Servings: 12 Prep 10 mins Cool 5 mins Bake 425°F 10 mins Bake 350°F 15 mins


  • 4 tablespoons unsalted butter
  • 1 teaspoon sugar
  • Pinch salt
  • 1/2 cup all-purpose flour
  • 2 eggs
  • 2 1/4 cups ice cream (vanilla or chocolate or both)
  • Chocolate sauce (optional)

Make It

1. Heat oven to 425 degrees . In a small pot, bring 1/2 cup water, the butter, sugar and salt to a boil. Reduce heat to medium. Add flour and stir quickly until a ball of dough forms, about 1 minute. Remove to a bowl. Cool 5 minutes. Stir in eggs one at a time, until dough is smooth.

2. Transfer dough to a piping bag or resealable plastic bag with the corner snipped.

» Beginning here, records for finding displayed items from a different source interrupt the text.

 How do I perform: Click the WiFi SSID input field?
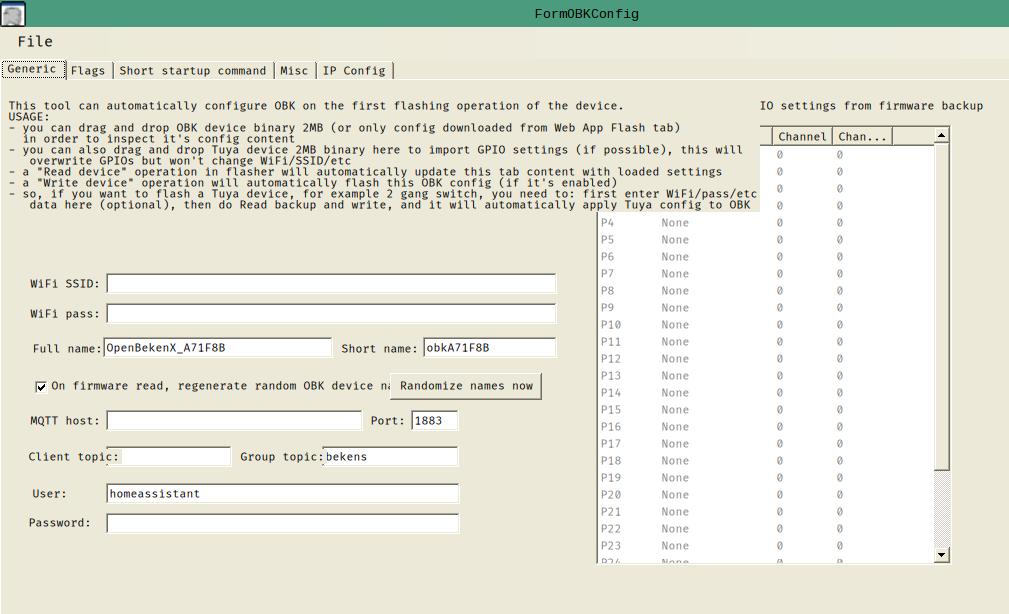(331, 284)
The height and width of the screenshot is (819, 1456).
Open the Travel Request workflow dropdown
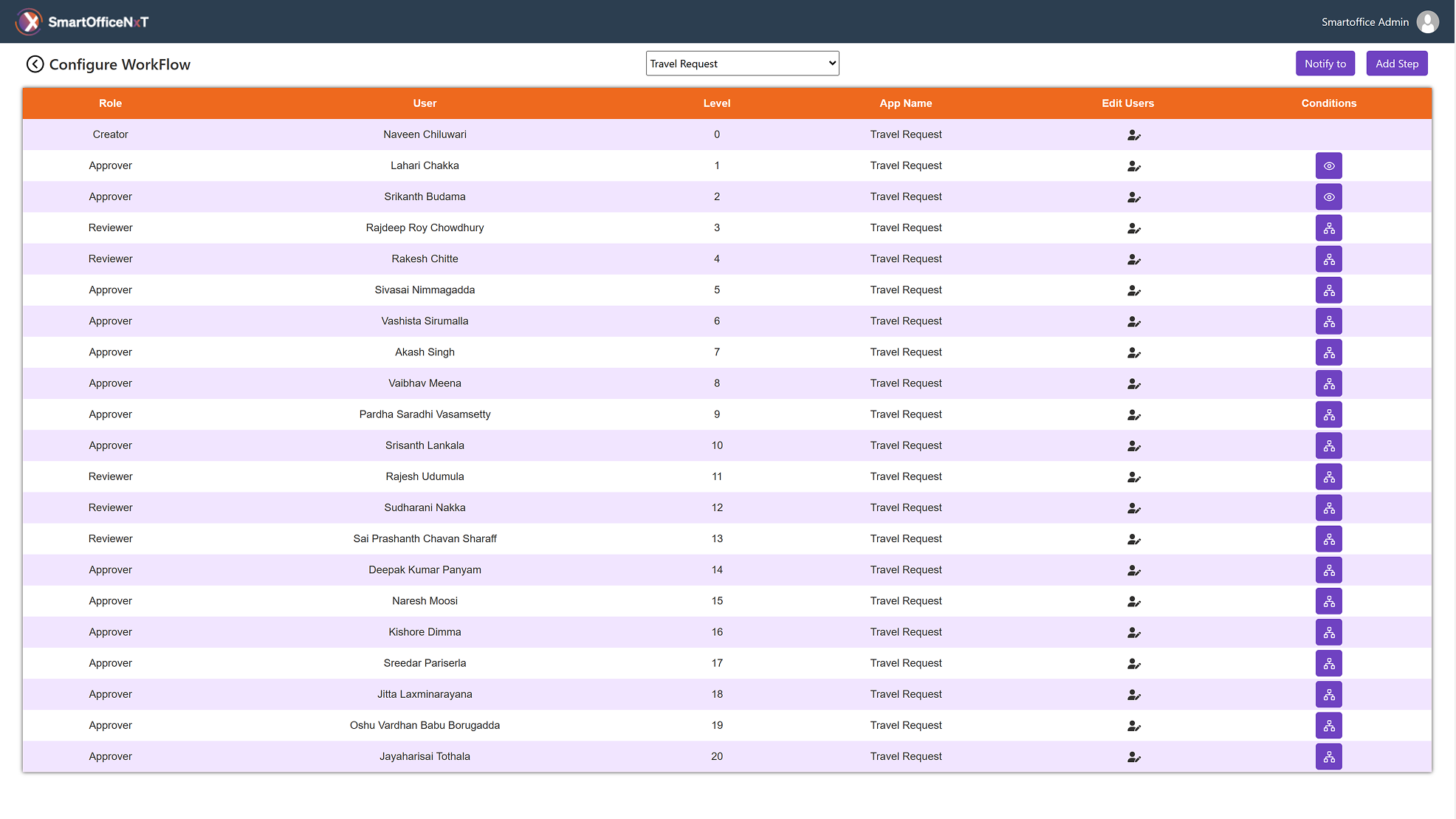(742, 64)
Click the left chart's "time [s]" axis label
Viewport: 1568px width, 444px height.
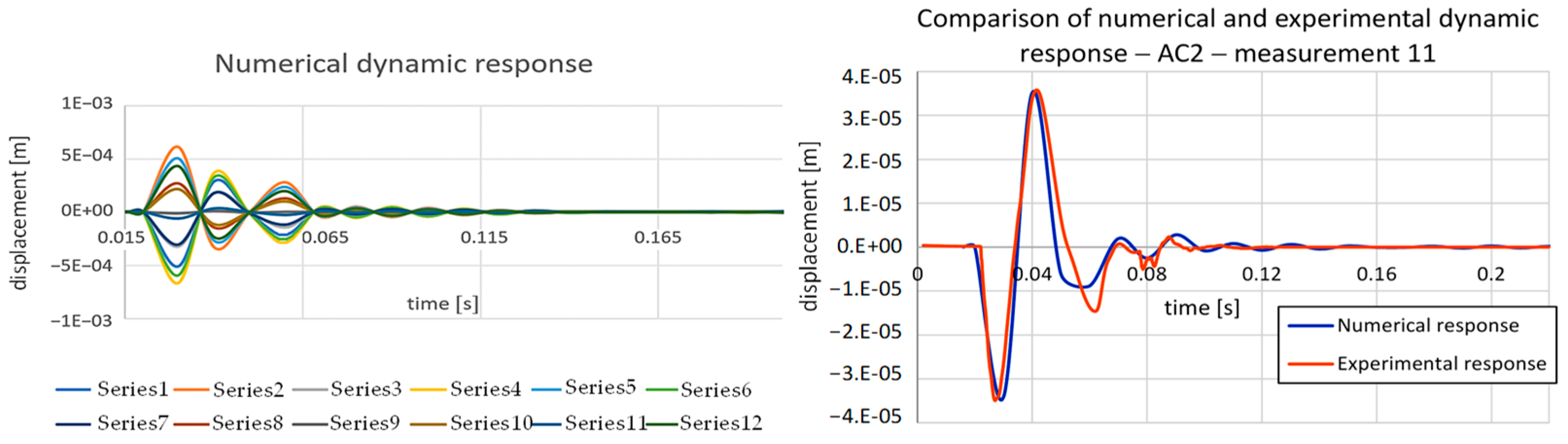tap(442, 303)
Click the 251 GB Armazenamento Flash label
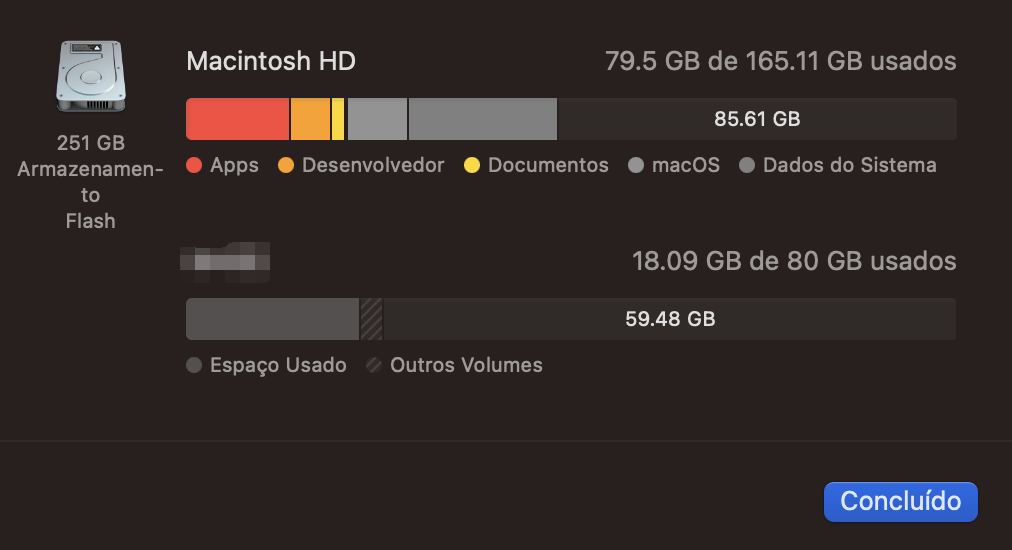 pos(90,182)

Pipe twelve 11/2-inch mounds, spaced 2 inches apart, onto a parchment-lined baking sheet. Smooth out tops with a wet finger.

3. Bake at 425 degrees for 10 minutes. Reduce heat to 350 degrees and bake another 10 to 15 minutes, or until golden brown. Cool completely.

4. Slice each profiterole in half crosswise. Place a small scoop (about 3 tbsp) ice cream into bottom of each profiterole, then replace tops. Drizzle with chocolate sauce, if desired.

Nutrition Facts

Servings Per Recipe: 12; Amount Per Serving: cal. (kcal): 115, Fat, total (g): 7, chol. (mg): 56, sat. fat (g): 4, carb. (g): 10, fiber (g): , pro. (g): 2, sodium (mg): 32, Percent Daily Values are based on a 2,000 calorie diet.